6 thoughts on “Irish evangelicals: unity in diversity or just disunity?

  1. Hi,

    I am Silviu Bodiu, currently I am studying in Germany in the European Theological Seminary a Bible School and I have to do a research paper on the History of Pentecostalism in Ireland, since it started until today’s time. I have had searched for the information about that but I did found very little on the internet and something written in a book. I would like to ask you please if you have any information about the History of Pentecostalism in the whole island of Ireland, how and when did it started, and by whom and it’s development until today’s time; or if you can give me any advice where I can find any more? As well if you have any information about Church of God in Ireland, and all the Pentecostals Churches in Ireland when and how did they started and theirs development until today’s time. Anything as little will help, I would greatly appreciate and thank you very much for any help..

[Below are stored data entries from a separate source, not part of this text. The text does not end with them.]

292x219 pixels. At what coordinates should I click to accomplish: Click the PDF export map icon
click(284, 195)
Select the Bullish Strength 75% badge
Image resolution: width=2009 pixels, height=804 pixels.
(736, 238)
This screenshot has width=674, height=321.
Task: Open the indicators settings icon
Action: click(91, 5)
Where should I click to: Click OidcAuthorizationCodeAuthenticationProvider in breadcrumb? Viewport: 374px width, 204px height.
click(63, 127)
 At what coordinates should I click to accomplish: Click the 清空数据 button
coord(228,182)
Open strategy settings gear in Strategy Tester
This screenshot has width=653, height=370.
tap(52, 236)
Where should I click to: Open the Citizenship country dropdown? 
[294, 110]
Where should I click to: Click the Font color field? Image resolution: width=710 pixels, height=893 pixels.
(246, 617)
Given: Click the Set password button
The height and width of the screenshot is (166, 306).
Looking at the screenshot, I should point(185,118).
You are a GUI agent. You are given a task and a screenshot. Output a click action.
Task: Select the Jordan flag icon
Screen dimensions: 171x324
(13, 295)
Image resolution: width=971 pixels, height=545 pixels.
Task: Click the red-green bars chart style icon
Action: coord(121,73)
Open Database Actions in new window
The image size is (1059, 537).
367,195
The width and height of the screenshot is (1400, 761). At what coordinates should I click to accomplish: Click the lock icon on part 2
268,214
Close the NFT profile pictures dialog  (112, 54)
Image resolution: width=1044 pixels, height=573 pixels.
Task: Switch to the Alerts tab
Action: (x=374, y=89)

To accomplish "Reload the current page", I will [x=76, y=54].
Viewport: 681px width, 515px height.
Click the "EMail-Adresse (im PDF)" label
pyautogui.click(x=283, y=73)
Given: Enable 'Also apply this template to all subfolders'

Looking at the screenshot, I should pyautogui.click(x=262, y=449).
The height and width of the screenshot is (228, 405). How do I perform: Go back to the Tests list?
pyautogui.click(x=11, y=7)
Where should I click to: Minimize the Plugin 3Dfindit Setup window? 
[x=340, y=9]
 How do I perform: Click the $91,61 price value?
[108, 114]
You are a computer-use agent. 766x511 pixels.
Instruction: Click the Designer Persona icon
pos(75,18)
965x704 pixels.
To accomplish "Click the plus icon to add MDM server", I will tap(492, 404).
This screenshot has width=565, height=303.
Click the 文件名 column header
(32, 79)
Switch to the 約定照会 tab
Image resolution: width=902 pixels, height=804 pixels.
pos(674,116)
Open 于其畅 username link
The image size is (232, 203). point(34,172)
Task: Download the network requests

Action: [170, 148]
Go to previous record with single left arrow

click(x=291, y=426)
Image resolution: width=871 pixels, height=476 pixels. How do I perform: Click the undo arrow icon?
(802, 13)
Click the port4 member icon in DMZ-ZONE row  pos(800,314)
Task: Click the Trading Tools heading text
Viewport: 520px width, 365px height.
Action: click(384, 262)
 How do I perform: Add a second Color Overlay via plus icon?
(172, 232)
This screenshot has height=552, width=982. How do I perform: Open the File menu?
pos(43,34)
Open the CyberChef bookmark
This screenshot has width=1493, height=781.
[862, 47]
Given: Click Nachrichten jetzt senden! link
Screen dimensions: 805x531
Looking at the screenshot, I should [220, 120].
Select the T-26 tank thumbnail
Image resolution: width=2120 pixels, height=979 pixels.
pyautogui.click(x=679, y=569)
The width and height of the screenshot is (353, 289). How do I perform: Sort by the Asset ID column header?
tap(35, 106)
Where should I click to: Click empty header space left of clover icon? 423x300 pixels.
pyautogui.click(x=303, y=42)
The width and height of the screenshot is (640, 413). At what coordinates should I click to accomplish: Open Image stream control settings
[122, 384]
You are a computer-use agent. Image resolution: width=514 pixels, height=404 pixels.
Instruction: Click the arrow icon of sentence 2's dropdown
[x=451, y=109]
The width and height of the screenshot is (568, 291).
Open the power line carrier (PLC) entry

    ..my e-mail address: silviubodiu509@yahoo.com

    Greetings,

    Yours Sincerely
    Silviu B.

  2. Two very different areas of evangelical activity and involvement are jumbled together here. In the Bible College area there is joy in exploring Bible truth with individuals who, while loving the Lord and his Word, have very diverse interpretations of Scripture. That’s a delightful experience of the true ‘brotherhood of believers’. The other involvement together is exemplified by the two organisations mentioned above, whose differientian is judged by someone to be ‘painful’. If an evangelical group were to hold clearly unscriptural doctrine, that would/should cause pain in the christian church. But among thinking students of Scripture differences of emphasis will assuredly arise, though not basic doctrinal separation. In an organisation, there must be commitment to the agreed basic doctrine. ‘Distinctives can be left outside the door’, but an organisation, to fulfil its purpose, must be allowed to stand firmly on its agreed doctrinal base, while acting with grace and respect to other brothers & sisters in the Lord. ‘Pain’ need have no part in it, and it shouldn’t be attributed to such a situation. ‘Faction Fighting’ is an unpleasant term. I pray it will not ever be used describe the evangelical church in Ireland.